Luminoso


Luminoso, a Cambridge, MA-based text analytics and artificial intelligence company, spun out of the MIT Media Lab and its crowd-sourced Open Mind Common Sense project.
The company has raised $20.6 million in financing and its clients include Sony, Autodesk, Scotts Miracle-Gro, and GlaxoSmithKline.

History

Luminoso was co-founded in 2010 by Dennis Clark, Jason Alonso, Robyn Speer, and Catherine Havasi, a research scientist at MIT in artificial intelligence and computational linguistics. The company builds on the knowledge base of MIT’s Open Mind Common Sense project, co-founded in 1999 by Havasi, who continues to serve as its director. The OCMS knowledge base has since been combined with knowledge from other crowdsourced resources, games with a purpose, and expert-created resources to become ConceptNet. ConceptNet consists of approximately 28 million statements in 304 languages, with full support for 10 languages and moderate support for 77 languages. ConceptNet is a resource for making an AI that understands the meanings of the words people use.
During the World Cup in June 2014, the company provided a widely reported real-time sentiment analysis of the U.S. vs.
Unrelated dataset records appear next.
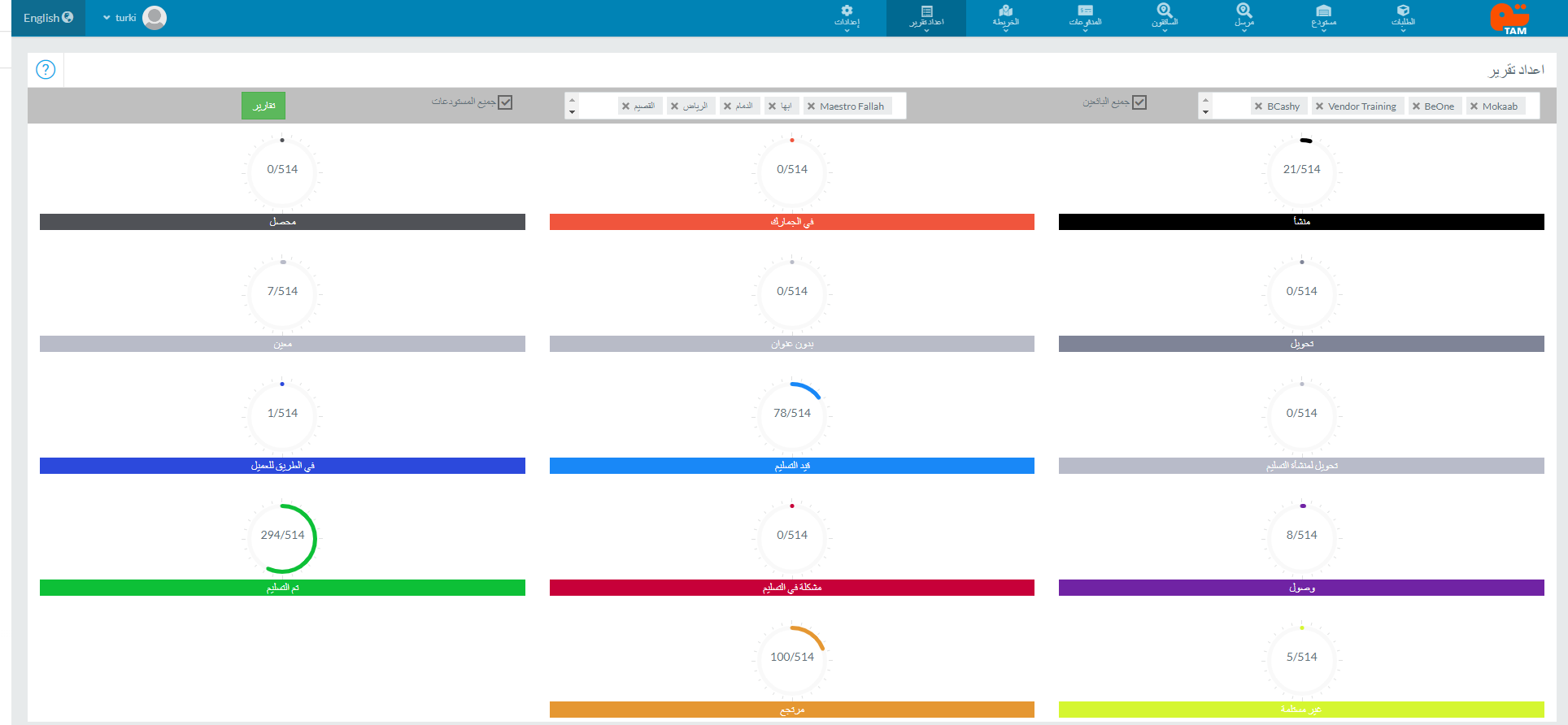This screenshot has width=1568, height=725.
Task: Click the blue help question mark icon
Action: [x=46, y=70]
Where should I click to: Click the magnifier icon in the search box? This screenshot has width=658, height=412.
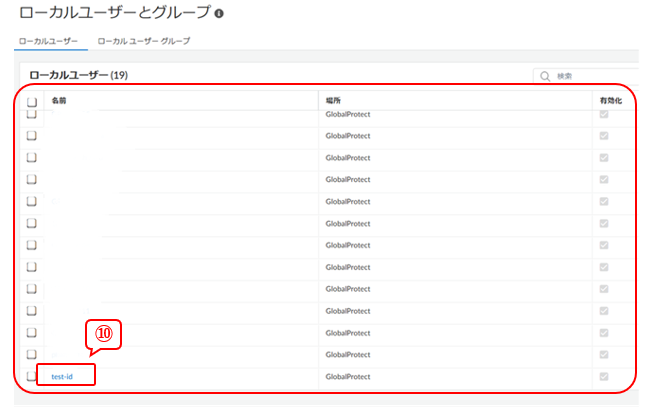(545, 75)
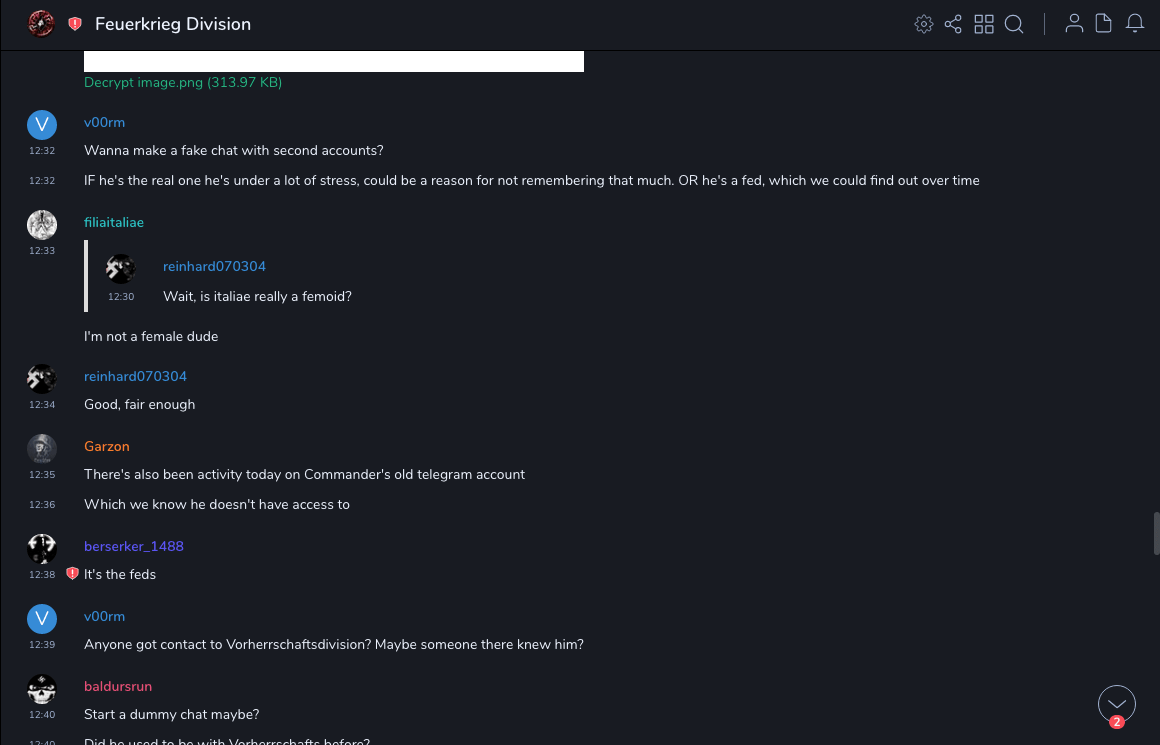Image resolution: width=1160 pixels, height=745 pixels.
Task: Jump to latest messages with down-arrow button
Action: [x=1117, y=704]
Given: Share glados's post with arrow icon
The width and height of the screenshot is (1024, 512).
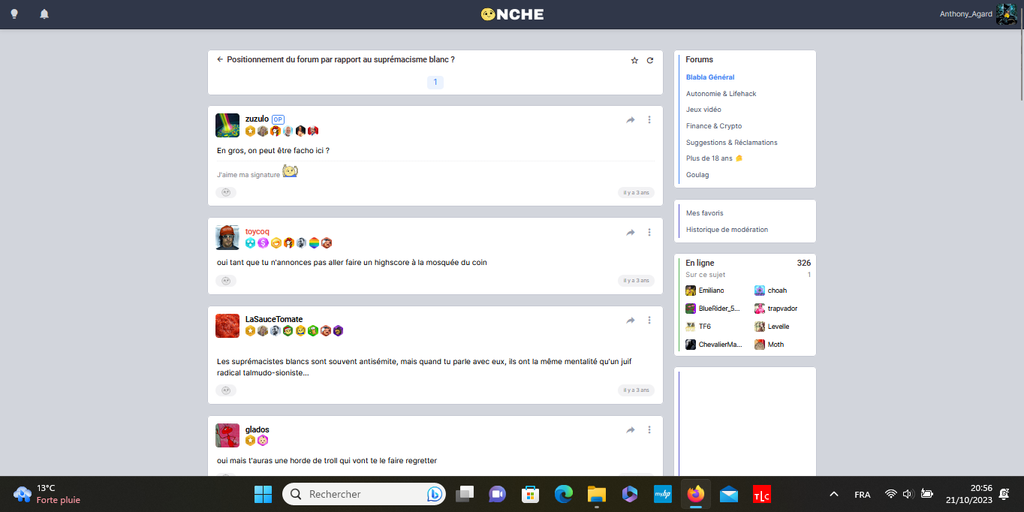Looking at the screenshot, I should [631, 430].
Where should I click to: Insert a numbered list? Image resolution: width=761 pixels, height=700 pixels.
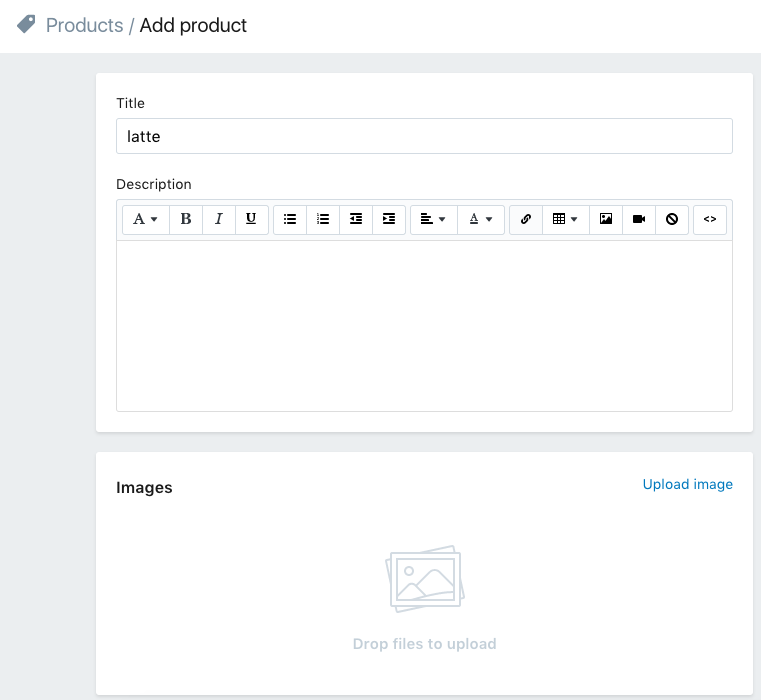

Germany match, analyzing 900,000 posts on Twitter, Facebook and Google+.

Applications

The company uses artificial intelligence, natural language processing, and machine learning to derive insights from unstructured data such as contact center interactions, chatbot and live chat transcripts, product reviews, open-ended survey responses, and email. Luminoso's software identifies and quantifies patterns and relationships in text-based data, including domain-specific or creative language. Rather than human-powered keyword searches of data, the software automates taxonomy creation around concepts, allowing related words and phrases to be dynamically generated and tracked.
Commercial applications include analyzing, prioritizing, and routing contact center interactions; identifying consumer complaints before they begin to trend; and tracking sentiment during product launches. The software natively analyzes text in fourteen languages, as well as emoji.

Products

Luminoso's technology can be accessed via two products: Luminoso Daylight and Luminoso Compass. Luminoso Daylight enables a deep-dive analysis into batch or real-time data, whereas Luminoso Compass automates the categorization of real-time data. Both products offer a user interface as well as an API. Luminoso's products can be implemented through either a cloud-based or an on-premises solution.

Research

Luminoso continues to actively conduct research in natural language processing and word embeddings and regularly participates in evaluations such as SemEval. At SemEval 2017, Luminoso participated in Task 2, measuring the semantic similarity of word pairs within and across five languages. Its solution outperformed all competing systems in every language pair tested, with the exception of Persian.

Recognition

Luminoso has been listed as a "Cool Vendor in AI for Marketing" by Gartner, and has also been named a "Boston Artificial Intelligence startup to watch" by BostInno.
In May 2017, Luminoso was recognized as having the Best Application for AI in the Enterprise by AI Business, and was also shortlisted as the Best AI Breakthrough and Best Innovation in NLP.

Competitors

Major competitors include Clarabridge and Lexalytics.

Investors

Acadia Woods led a $6.5 million round of funding, with Japan’s Digital Garage, in July 2014. The company previously raised a $1.5 million seed round.
The company closed a $10M series B funding in December 2018, led by DVI Equity Partners, with participation from Liberty Global Ventures, DF Enterprises, Raptor Holdco, Acadia Woods Partners, and Accord Ventures, among others.